Você sabe: hoje falta luz porque a rede elétrica fica exposta e, como Porto Alegre é uma cidade muito arborizada – o que é ótimo –, a força do vento derruba os galhos, que caem sobre os fios, e os fios entram em curto. Com a fiação subterrânea, não teria nada disso.
O problema é que discutir esse assunto, em Porto Alegre, é dar murro em ponta de faca. Prefeitura e CEEE repetem sempre a mesma cantilena: enterrar tudo é caro demais, cada quilômetro custaria R$ 10 milhões, a conta de luz aumentaria etc etc etc. E nunca avança nada.
Por que não pode haver um planejamento? Sabemos que a cidade tem outras prioridades, mas é inexplicável que outras questões relevantes precisem arrancar essa da pauta. Até porque ninguém exige que a cidade inteira tenha cabeamento subterrâneo – seria completamente fora da realidade.
São Paulo, por exemplo, começou enterrando fios nas vias mais importantes, com alta densidade de carga. Ou seja, nos locais onde mais se consome energia elétrica: Avenida Rebouças, Nove de Julho, Oscar Freire, sempre em parceria com a iniciativa privada. Se Porto Alegre fizesse algo parecido, a frequência e a extensão dos apagões já reduziriam.
– Mas tem outro ponto que merece ainda mais atenção – diz o urbanista Anthony Ling, editor do site Caos Planejado.
Ele entende que, ao apontar a fiação subterrânea como única solução, a sociedade acaba aceitando a inércia das autoridades e a falta de ações a curto prazo.

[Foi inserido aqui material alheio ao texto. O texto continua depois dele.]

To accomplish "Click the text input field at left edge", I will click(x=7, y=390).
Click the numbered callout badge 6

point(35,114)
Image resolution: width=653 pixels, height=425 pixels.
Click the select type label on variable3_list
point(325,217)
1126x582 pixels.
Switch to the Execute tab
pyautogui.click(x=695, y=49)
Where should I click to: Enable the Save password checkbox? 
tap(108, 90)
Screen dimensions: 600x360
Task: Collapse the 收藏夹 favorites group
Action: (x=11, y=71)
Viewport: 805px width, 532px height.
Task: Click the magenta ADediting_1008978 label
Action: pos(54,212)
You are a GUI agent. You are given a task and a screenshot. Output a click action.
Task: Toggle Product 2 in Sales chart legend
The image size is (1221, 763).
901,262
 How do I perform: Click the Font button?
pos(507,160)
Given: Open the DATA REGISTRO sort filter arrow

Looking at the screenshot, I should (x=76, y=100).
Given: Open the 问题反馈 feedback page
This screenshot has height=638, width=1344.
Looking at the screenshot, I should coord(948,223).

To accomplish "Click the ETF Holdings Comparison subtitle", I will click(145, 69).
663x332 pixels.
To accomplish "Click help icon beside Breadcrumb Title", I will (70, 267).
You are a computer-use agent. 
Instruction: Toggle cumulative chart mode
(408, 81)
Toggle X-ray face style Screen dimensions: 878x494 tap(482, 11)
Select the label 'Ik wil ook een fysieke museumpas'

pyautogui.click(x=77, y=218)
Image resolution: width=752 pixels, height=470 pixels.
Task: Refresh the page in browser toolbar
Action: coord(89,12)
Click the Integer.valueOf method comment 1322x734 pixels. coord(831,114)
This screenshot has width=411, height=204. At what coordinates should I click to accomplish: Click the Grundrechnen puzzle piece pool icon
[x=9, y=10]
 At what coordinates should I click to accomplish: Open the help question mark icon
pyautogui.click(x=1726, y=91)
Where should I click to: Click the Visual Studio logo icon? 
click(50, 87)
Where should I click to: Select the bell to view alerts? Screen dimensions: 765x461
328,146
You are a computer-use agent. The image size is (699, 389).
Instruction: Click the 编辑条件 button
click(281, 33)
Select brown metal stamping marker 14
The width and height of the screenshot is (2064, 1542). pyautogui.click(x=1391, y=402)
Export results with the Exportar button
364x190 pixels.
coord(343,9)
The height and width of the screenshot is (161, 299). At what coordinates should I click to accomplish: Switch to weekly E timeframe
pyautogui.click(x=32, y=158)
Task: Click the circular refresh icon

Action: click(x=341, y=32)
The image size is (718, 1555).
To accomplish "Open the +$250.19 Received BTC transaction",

Segundo Anthony, basta olhar para cima para confirmar, nos postes de luz, o descaso com a infraestrutura atual da cidade.
– O que precisamos é de uma gestão eficiente, independentemente de os fios passarem por cima ou por baixo. Temos algum plano para evitar apagões com fiação aérea? Onde está o mapeamento das áreas de maior risco, um planejamento da arborização voltado para isso, um levantamento dos postes comprometidos? Talvez nem precise de fiação subterrânea se o sistema atual funcionar direito – acredita Anthony.